Avoid getting mired in discussions about obviously great or obviously terrible candidates. These can easily be discussed, decided on, and allowed to serve as a foundation of trust and smpatico as you wade into the more difficult discussion of the “maybe” pile. It keeps conflict at a minimum, and allows for the rich conversation that builds understanding not just about the candidates on the bubble, but about the agenda of each of the members of the search committee. This insight will prove invaluable as the process unfolds.

Staff on a Search Committee

A question we are often asked is whether or not staff members should sit on a search committee. The answer, as with many things, is: it depends. As a general rule, it is inappropriate for the board to cede responsibility to the staff to choose their next boss.

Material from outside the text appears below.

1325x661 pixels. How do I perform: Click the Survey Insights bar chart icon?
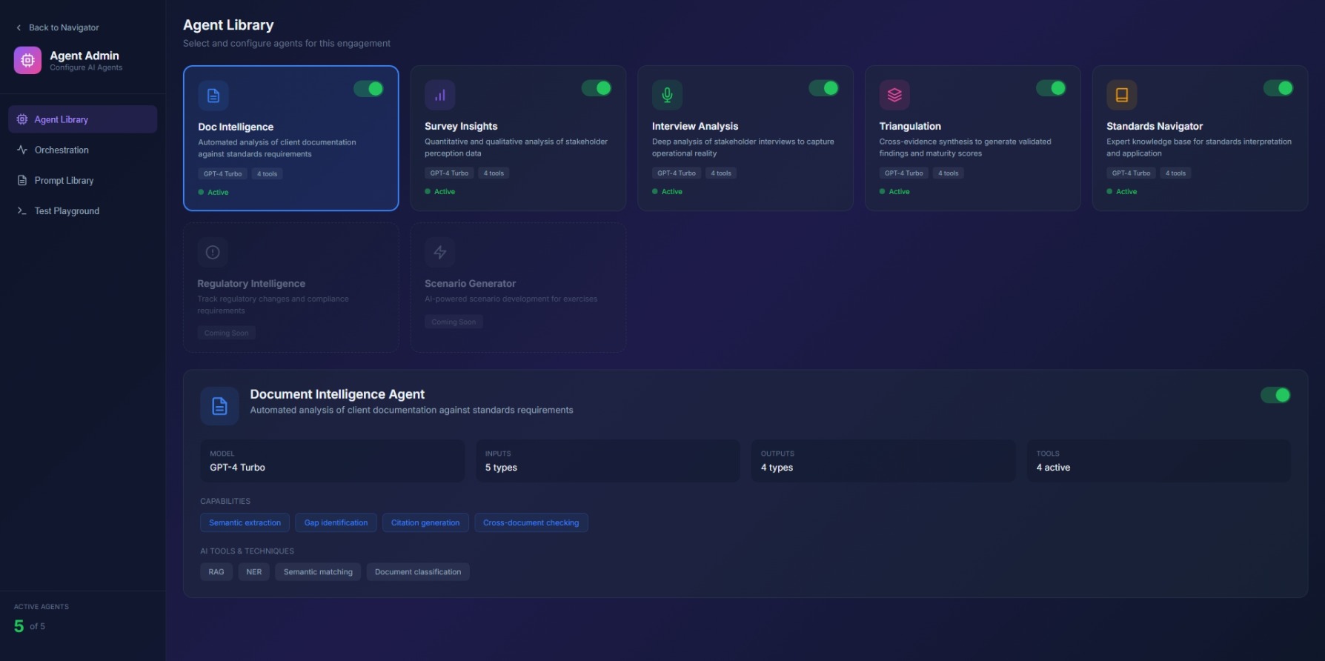pos(440,95)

However, the question of staff members serving on a search committee depends largely on the organization’s culture and precedence set in previous senior level searches.

Staff can be voting or non-voting members, from full-fledged search committee members to liaisons to the whole organization about the progress in the search. Remember that there are many ways, outside of the search committee, where staff can provide input to the process: in the creation of the position description, the nomination of candidates, or a brown- bag session with finalists that serves as a temperature check for both sides rather than an interview to vet for basic qualifications. Depending on your search, therefore, consider whether staff need a vote or a voice.

The Role of the Founder

An organization in transition should be examining what type of leadership change is needed to move them to the next level. Often, this takes the form of candidates who are somewhat different than the founder, or who bring a skill set or energy unlike what is currently on offer. On the other hand, some boards beatify the founder and seek out a mirror image in their next hire.

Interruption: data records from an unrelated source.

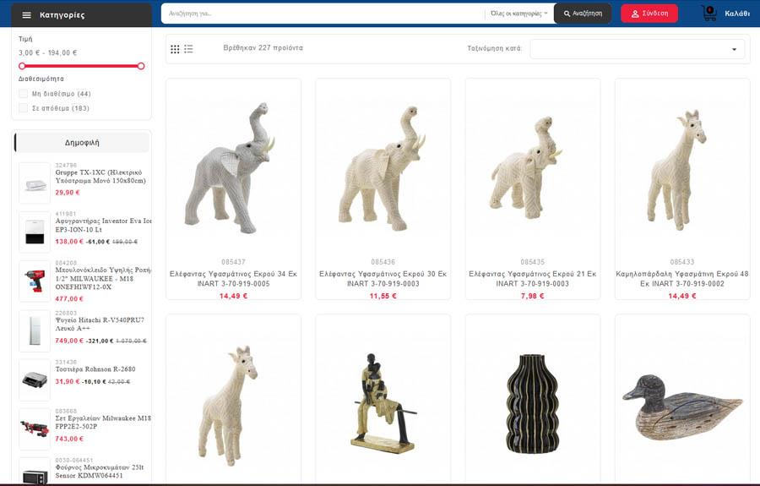Image resolution: width=760 pixels, height=486 pixels.
Task: Click the right price slider handle
Action: point(141,66)
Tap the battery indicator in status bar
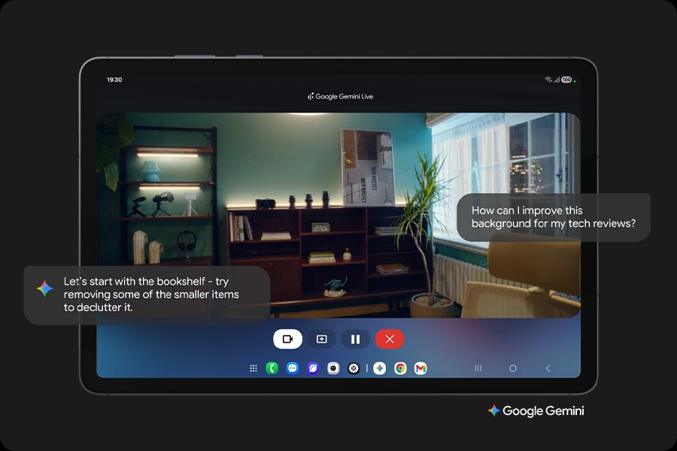677x451 pixels. [566, 80]
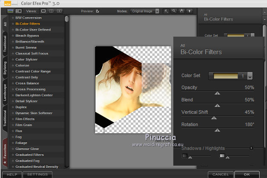
Task: Expand the Shadows / Highlights section
Action: point(251,148)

When a founder sits on a search committee, boards seeking change feel uncomfortable discussing this openly, and boards seeking mirror images will see candidate after candidate wither in the long shadow cast by the founder at the table. Candidates, too, feel censored for fear of insulting the founder or looking like the runner-up in the beauty pageant. It’s not much easier on founders, either, who vacillate between wanting to crawl under the table when gaps are discussed or claw back their resignation to protect the organization that has been their life’s work.

Rather than subject anyone to this awkwardness, carve out a respectful and discreet role for the founder: a one-on-one opportunity to spend time with a finalist or two, giving them the low-down on staff and board alike. Be clear that it isn’t an interview, but know that you can’t control the entire tenor of the conversation. Astute candidates will know whether the outgoing leader is a resource or whether their comments should simply be taken with a grain or two of salt.

Responsibilities of the Search Committee

The Search Committee brings the search from a candidate pool to a candidate recommendation. The final decision rests solely upon that individual or board to whom the hire will report. Specific responsibilities of the search committee are:

  1. Draw up the calendar for the search process.
  2. Prepare a budget, including the costs of consulting services (if any), surveying constituencies, and travel for candidates and finalists’ families.
  3. Write the position description and advertise it online, in print, through mailings and by word of mouth.
  4. Act as a conduit between the organization and its constituency on the progress of the search.
  5. Identify and interview semi- finalists based on criteria set out in the position description.
  6. Identify and prioritize finalists and make recommendations to the full Board.
  7. Thoroughly check references.
  8. Offer and negotiate the compensation package with the successful candidate.
  9. Notify the unsuccessful candidates.
  10. Orient the new hire and ease the transition in the first six months.